Como Grillo había pensado, Tesla lo sabía todo sobre la vida y el tiempo perdido de Buddy Vance (cuyo verdadero apellido, por mentira que parezca, era Valentino). Su obsesión por las mujeres, las drogas y la fama. El serial televisivo. Las películas. La caída en desgracia.

—Sobre todo esto puedes escribir con mucha «sentimentalina», Grillo.

—Gracias por nada.

—Si te quiero es porque te hago daño. ¿O es al revés?

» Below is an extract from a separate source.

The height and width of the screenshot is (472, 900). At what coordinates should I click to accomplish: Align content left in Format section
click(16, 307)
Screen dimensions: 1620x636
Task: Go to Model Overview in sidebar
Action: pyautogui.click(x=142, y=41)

—Je, je, je, muy graciosilla. Y, a propósito…, ¿era…?

—¿Era, qué?

—Divertido.

—¿Vance? Bueno, sí, supongo, que lo era, a su manera. ¿No le viste nunca?

—Sí, me figuro que sí, lo que ocurre es que no me acuerdo.

—Tenía el rostro como si fuese de goma. En cuanto lo mirabas te echabas a reír. Y luego su extraña personalidad…, algo siniestra. Medio idiota, medio baboso.

—¿Y cómo es que tenía tanto éxito con las mujeres?

—¿Quieres que te cuente la basura?

—Pues claro.

—Su enorme apéndice.

—¿Hablas en serio?

—Tenía la polla más grande de la televisión. Me he enterado de una fuente absolutamente irrecusable.

—¿Qué fuente?

—¡
Por favor,
Grillo! —exclamó Tesla, horrorizada—. ¿Es que me has tomado por una cotilla?

Grillo rompió a reír.

—Gracias por la información. Te debo una cena.

—Hecho. Esta noche.

—Me parece que esta noche estaré aquí todavía.

—Voy a buscarte.

—Mañana, si sigo aquí, te llamaré.

—Si no lo haces, te mato.

—Te he dicho que te llamaré. Tu vuelve a tus náufragos del espacio.

—No se te ocurra hacer nada que yo no haría. Ah, y otra cosa, Grillo…

—¿Sí? —Pero Tesla colgó sin contestar, ganando así por tercera vez consecutiva el juego de quién deja a quién con la palabra en la boca, al que jugaban siempre desde que, en pleno sopor de una noche de borrachera, Grillo le había confesado que las despedidas le horrorizaban.

IV
1

—¿Sí, mamá?

Estaba sentada junto a la ventana, como de costumbre.

—El pastor John no vino anoche, Jo-Beth. ¿De verdad que le avisaste, como me prometiste? —Escrutó el rostro de su hija—. No, no le avisaste —dijo—, ¿cómo pudiste hacer una cosa así?

—Perdona, mamá.

—Sabes cuánto dependo de él. Tengo buenas razones para ello, Jo-Beth. Ya sé que tú no piensas así, pero yo, sí.

—No, no, si te creo. Luego lo llamo. Primero…, primero he de hablar contigo.

—¿No tendrías que estar ya en la tienda? —preguntó Joyce—. Anoche volviste enferma, ¿no? Oí a Tommy-Ray…

—Mamá, escúchame. Tengo que preguntarte algo muy importante.

De inmediato, Joyce pareció preocupada.

—No puedo hablar ahora —dijo—, quiero que venga el pastor.

—Más tarde. Primero quiero que me hables de una amiga tuya.

Joyce no dijo nada, pero su rostro dio sensación de fragilidad. Jo-Beth había visto esa expresión con demasiada frecuencia, y no se dejó impresionar por ella.

—Anoche conocí a un chico, mamá —dijo Jo-Beth, decidida a hablar con toda franqueza—. Se llama Howard Katz. Su madre era Trudi Katz.

El rostro de Joyce perdió toda su delicadeza. En su lugar, una expresión misteriosa apareció en él, como de satisfacción.

—¿No te lo decía yo? —murmuró, como si hablara consigo misma, mientras se volvía hacia la ventana.

—¿No decías tú, qué?

—Que aquello no podía haber terminado, no podía haber terminado para siempre.

—Mamá, haz el favor de explicarte.

—No fue casualidad. Todos sabemos que no fue por casualidad. Ellos tenían sus razones.

—¿Quiénes eran los que tenían sus razones?

—Necesito que el pastor venga.


¿Quiénes
eran los que tenían sus razones?

Joyce se levantó sin contestar.

—¿Dónde está? —dijo, con voz repentinamente profunda. Se dirigió hacia la puerta—. Tengo que verle.

—¡Bien, mamá, muy bien, de acuerdo, anda, cálmate!

Ya en la puerta, Joyce se volvió hacia Jo-Beth. Tenía los ojos arrasados en lágrimas.

—No puedes acercarte siquiera al hijo de Trudi —dijo—. ¿Me oyes? No puedes verle, hablarle, ni pensar en él siquiera. Prométemelo.

—No puedo prometer una tontería como ésa.